***** INPUT DATA *****

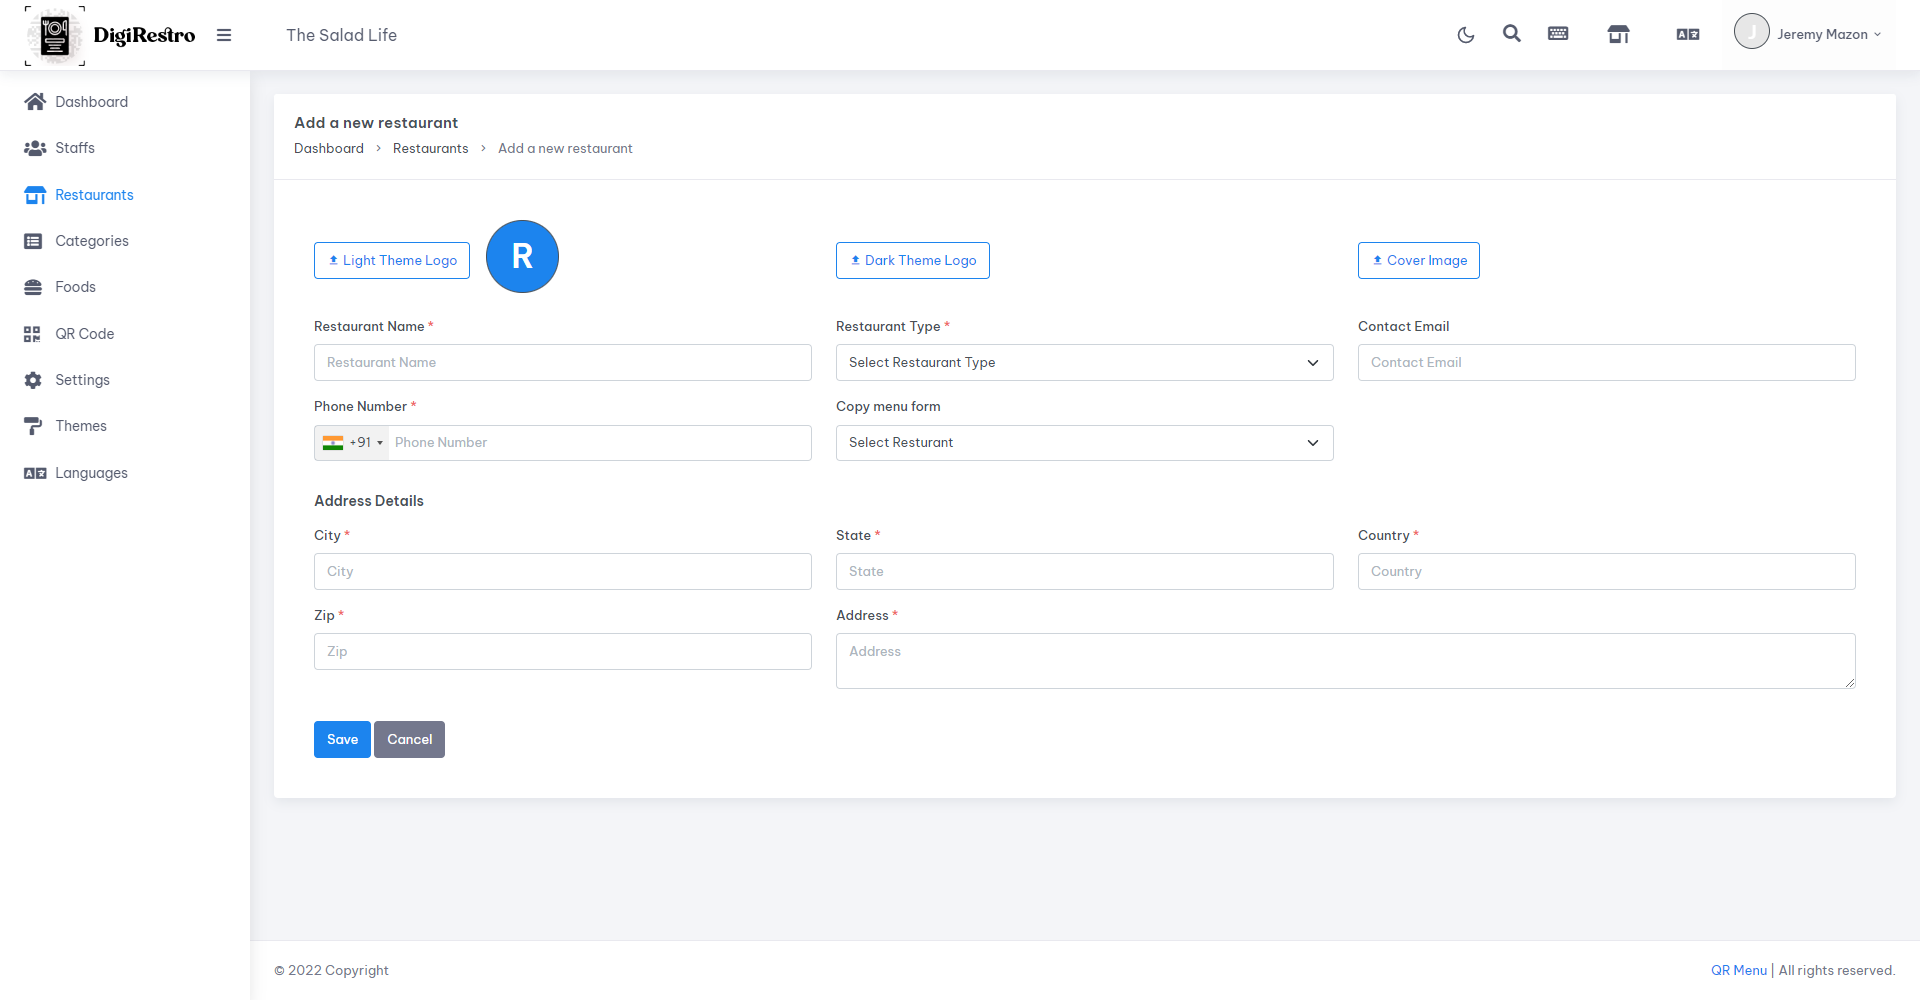Upload a Light Theme Logo
The image size is (1920, 1000).
[x=392, y=261]
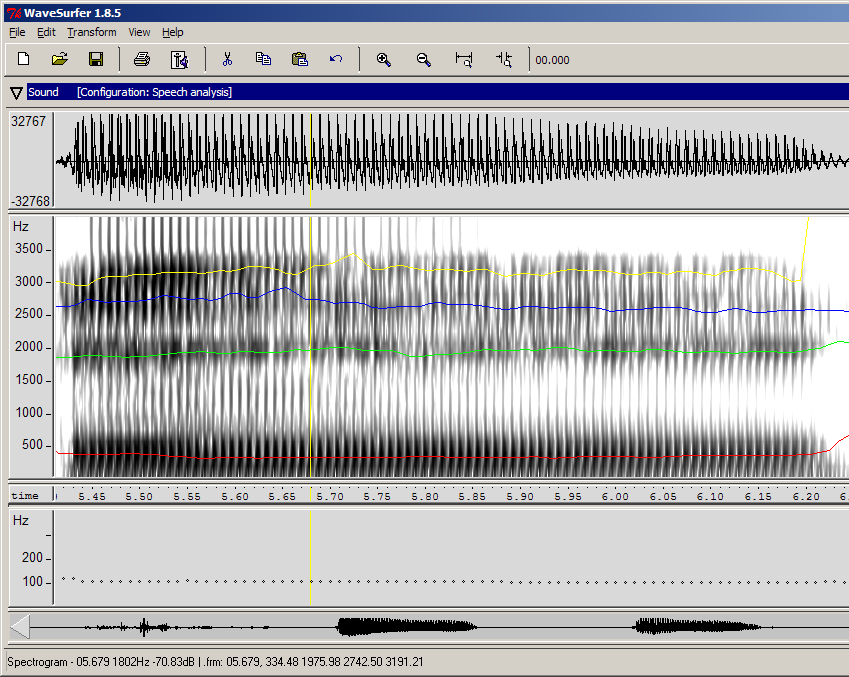Open a sound file with folder icon
Screen dimensions: 849x677
click(x=60, y=59)
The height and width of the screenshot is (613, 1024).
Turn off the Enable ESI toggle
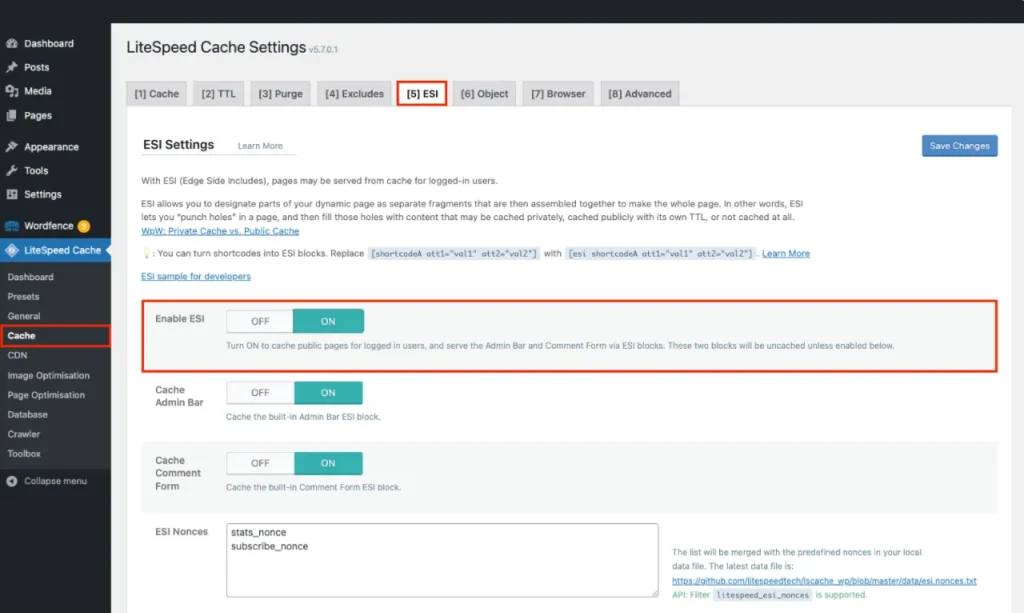(259, 320)
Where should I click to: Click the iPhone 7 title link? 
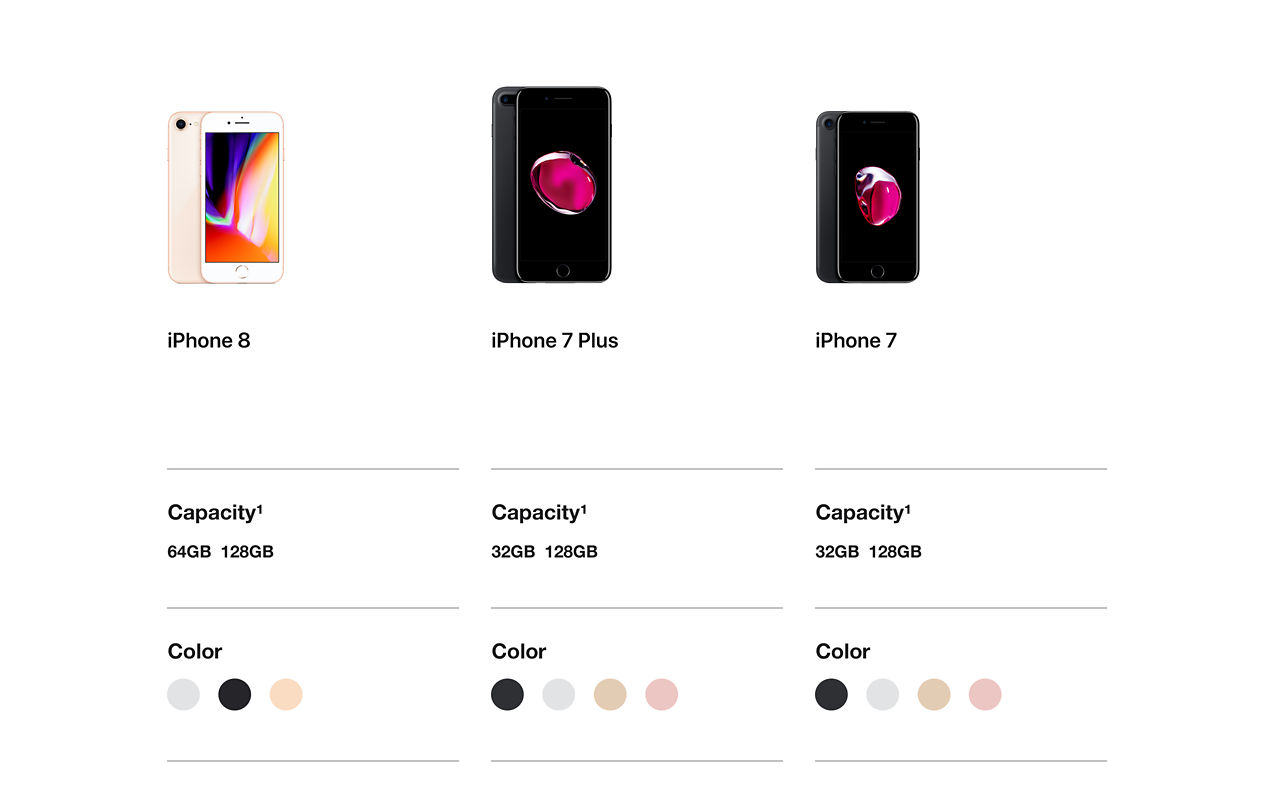coord(856,341)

*****

WORK REQUEST =>
From the line with "The height and" to the last line of the material, both inclusive, set down every line exactly and nothing else; omit pictures.

EXERCISE SOLUTION =>
The height and width of the screenshot is (613, 1024).
Turn off the Enable ESI toggle
(259, 320)
Where should I click to: Click the iPhone 7 title link? 
coord(856,341)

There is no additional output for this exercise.